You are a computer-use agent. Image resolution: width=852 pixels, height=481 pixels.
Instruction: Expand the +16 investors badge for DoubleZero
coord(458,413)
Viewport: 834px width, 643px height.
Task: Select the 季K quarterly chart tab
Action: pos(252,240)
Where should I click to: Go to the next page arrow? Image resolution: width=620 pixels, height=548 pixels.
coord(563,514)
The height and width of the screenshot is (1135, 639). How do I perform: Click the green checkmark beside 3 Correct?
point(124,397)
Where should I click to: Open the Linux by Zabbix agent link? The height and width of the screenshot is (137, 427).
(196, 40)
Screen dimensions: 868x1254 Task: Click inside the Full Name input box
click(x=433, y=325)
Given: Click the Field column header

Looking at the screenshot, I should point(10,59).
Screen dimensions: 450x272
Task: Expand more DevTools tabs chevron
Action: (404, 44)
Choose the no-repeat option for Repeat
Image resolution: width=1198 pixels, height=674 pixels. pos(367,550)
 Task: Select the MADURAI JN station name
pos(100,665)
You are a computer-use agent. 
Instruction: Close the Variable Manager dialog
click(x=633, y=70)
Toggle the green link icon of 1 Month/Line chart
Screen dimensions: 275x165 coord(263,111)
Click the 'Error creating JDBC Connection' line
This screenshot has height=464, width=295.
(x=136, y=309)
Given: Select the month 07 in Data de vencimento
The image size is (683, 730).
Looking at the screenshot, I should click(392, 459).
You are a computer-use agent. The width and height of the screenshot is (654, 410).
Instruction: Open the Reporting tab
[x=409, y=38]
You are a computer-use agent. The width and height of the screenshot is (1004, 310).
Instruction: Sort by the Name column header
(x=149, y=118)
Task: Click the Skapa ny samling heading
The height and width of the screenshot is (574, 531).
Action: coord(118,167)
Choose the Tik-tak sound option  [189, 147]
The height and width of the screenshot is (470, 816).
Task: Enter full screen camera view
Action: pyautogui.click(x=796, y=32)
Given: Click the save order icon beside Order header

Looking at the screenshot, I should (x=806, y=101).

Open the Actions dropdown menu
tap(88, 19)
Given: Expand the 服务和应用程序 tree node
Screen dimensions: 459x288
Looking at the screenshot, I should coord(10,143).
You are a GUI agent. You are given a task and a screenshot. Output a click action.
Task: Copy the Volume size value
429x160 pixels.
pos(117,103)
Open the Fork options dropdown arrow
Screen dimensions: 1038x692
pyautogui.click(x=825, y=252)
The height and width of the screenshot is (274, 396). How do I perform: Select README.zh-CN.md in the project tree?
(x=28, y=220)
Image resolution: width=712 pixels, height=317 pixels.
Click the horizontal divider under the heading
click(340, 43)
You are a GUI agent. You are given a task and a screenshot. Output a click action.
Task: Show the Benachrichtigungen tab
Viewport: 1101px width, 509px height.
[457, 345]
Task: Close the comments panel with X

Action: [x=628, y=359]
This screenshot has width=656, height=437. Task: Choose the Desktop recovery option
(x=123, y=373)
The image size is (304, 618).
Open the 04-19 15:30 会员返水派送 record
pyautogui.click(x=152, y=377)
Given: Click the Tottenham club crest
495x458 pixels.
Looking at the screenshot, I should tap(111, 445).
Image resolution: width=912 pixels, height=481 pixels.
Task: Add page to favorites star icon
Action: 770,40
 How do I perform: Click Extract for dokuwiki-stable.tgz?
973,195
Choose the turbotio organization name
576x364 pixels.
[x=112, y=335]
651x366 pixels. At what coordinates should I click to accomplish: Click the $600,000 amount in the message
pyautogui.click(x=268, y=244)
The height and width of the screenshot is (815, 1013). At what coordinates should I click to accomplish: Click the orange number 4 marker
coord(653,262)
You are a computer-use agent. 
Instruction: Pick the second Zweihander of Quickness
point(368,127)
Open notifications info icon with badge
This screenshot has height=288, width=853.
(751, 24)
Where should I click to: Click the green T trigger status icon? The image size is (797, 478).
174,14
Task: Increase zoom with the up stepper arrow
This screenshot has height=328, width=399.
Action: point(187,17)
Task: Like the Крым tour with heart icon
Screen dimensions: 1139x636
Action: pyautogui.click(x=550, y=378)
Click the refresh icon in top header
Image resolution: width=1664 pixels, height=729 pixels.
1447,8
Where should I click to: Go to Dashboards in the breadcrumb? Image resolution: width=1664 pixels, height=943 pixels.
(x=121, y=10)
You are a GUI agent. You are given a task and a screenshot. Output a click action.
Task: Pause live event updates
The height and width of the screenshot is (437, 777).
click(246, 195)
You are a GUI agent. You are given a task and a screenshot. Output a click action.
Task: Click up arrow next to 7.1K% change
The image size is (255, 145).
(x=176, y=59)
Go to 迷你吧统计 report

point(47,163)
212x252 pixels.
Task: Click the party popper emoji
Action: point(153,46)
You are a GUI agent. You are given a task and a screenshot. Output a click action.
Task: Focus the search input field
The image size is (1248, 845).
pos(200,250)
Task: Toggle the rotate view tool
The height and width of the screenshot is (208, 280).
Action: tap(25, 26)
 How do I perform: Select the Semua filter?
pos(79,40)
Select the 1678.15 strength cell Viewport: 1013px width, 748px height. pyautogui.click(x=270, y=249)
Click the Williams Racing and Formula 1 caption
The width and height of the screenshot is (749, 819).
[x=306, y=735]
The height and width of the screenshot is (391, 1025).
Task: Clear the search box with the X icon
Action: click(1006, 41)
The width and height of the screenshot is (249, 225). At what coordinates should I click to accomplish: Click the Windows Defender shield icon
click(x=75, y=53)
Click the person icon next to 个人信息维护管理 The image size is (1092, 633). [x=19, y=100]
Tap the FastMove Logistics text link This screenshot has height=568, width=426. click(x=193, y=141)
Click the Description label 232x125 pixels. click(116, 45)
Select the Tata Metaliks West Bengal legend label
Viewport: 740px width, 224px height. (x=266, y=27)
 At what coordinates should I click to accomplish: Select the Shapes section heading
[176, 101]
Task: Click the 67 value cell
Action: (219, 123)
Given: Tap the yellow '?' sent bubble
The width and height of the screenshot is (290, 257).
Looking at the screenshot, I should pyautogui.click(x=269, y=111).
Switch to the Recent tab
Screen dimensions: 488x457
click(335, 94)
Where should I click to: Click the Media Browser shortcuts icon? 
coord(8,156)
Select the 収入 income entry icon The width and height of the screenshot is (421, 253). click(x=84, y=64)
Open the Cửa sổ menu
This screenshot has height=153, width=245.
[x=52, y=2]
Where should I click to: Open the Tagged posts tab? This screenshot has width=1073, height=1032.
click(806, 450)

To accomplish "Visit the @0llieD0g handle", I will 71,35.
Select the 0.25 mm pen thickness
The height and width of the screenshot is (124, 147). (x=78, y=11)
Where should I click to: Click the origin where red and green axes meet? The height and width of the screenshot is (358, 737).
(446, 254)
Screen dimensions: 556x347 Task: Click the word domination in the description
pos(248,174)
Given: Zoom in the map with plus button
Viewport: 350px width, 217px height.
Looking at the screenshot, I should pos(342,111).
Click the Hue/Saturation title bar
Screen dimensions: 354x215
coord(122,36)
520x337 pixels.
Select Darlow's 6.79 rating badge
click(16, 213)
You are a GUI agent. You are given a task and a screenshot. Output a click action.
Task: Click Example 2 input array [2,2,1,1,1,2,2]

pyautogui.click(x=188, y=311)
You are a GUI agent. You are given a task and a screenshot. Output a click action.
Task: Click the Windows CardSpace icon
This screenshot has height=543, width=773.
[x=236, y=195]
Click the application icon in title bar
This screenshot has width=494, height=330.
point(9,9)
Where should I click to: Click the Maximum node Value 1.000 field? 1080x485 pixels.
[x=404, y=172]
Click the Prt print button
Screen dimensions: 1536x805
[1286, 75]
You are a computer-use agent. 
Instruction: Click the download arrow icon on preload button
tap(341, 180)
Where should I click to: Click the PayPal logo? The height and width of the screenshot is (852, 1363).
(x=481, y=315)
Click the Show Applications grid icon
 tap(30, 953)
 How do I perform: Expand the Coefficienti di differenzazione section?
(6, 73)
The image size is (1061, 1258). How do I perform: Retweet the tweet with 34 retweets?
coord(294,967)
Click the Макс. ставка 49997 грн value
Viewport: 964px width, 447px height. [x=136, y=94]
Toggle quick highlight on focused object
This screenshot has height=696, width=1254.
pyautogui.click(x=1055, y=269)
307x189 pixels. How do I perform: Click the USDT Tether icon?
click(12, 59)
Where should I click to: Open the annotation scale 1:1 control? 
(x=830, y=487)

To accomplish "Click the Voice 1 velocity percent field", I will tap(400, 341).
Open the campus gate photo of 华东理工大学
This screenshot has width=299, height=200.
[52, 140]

» Your goal
Where the line containing "This screenshot has height=696, width=1254." appears, start copying, and go on exactly through the last line of the data.

» Solution to this exercise
This screenshot has height=696, width=1254.
pyautogui.click(x=1055, y=269)
307x189 pixels. How do I perform: Click the USDT Tether icon?
click(12, 59)
Where should I click to: Open the annotation scale 1:1 control? 
(x=830, y=487)

To accomplish "Click the Voice 1 velocity percent field", I will tap(400, 341).
Open the campus gate photo of 华东理工大学
This screenshot has width=299, height=200.
[52, 140]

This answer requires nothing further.